What should you stay away from
- Sugar: Soft drinks, fruit juices, agave, candy, ice cream and many others.
- Gluten Grains: Wheat, spelt, barley and rye. Includes breads and pastas.
- Trans Fats: “Hydrogenated” or “partially hydrogenated” oils.
- High Omega-6 Seed- and Vegetable Oils: Cottonseed, soybean, sunflower, grapeseed, corn, flower and canola oils.
- Artificial Sweeteners: Aspartame, Saccharin, Sucrose, Cyclamates and Acesulfame Potassium. Use Stevia instead.
- “Diet” and “Low-Fat” Products: Many dairy products, cereals, crackers, etc. As they have insane amounts of sugar added to compensate for the loss of fat.
- Highly Processed Foods: If it looks like it was made in a factory, don’t eat it.
Take some time and start to look at food labels. It is all about making the right choices.
What you should eat instead.
These whole foods are unprocessed and should be the base of any good diet plan.
- Meat: Beef, lamb, pork, chicken and others. Grass-fed is best.
- Fish: Salmon, trout, haddock and many others.
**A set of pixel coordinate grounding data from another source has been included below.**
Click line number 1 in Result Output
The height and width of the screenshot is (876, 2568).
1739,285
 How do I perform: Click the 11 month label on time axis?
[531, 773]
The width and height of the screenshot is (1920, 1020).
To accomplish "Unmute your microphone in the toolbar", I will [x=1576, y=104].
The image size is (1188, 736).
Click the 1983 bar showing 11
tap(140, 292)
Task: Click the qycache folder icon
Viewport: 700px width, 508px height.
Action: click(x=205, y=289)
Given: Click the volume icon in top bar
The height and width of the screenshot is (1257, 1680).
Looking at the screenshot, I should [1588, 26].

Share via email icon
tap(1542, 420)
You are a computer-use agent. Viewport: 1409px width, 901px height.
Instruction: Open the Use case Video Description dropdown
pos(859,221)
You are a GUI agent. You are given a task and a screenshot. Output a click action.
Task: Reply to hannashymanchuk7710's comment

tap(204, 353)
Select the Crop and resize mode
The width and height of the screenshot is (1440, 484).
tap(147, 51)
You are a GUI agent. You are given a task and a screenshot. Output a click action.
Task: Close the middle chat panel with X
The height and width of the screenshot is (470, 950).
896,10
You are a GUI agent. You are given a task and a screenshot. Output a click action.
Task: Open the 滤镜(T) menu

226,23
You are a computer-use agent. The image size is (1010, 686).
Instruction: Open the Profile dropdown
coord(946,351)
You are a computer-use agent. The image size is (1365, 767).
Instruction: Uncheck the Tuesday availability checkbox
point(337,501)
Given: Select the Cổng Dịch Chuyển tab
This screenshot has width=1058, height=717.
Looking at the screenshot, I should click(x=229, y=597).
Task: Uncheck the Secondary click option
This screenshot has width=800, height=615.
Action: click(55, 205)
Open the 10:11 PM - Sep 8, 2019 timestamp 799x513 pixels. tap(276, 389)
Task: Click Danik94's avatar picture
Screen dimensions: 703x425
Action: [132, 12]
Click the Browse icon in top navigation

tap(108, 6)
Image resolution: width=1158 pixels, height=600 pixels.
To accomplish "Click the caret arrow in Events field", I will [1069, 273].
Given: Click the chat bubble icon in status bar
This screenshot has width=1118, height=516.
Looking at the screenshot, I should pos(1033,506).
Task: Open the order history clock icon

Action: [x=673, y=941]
Wild-caught fish is best.
- Eggs: Omega-3 enriched or pastured eggs are best.
- Vegetables: Spinach, broccoli, cauliflower, carrots , asparagus, cabbage, celery, Zucchini, Tomato, onions, mushrooms, lettuce, beans, eggplant, peppers, squash and brussel sprouts.
- Fruits: Apples, oranges, pears, blueberries, strawberries.
- Nuts and Seeds: Almonds, walnuts, sunflower seeds, etc.
- High-Fat Dairy: Cheese, butter, heavy cream, yogurt.
- Fats and Oils: Coconut oil, butter, lard, olive oil and cod-fish liver oil.
If your main goal is to lose weight, try not to eat more than 1 portions of fruit a day and watch out how much cheese you consume.
If you are doing this as a lifestyle choice and are not aiming to lose weight then you can have the below foods on the odd occasion. Remember, too much of something can be bad.
- Potatoes, sweet potatoes and some others.
- Non-gluten grains: Rice, oats, quinoa and many others.
- Legumes: Lentils, black beans, pinto beans, etc.
The below two favorites are for a definite sometimes when it comes to a Low carb food list.
- Dark Chocolate: Choose organic brands with 70% cocoa or higher.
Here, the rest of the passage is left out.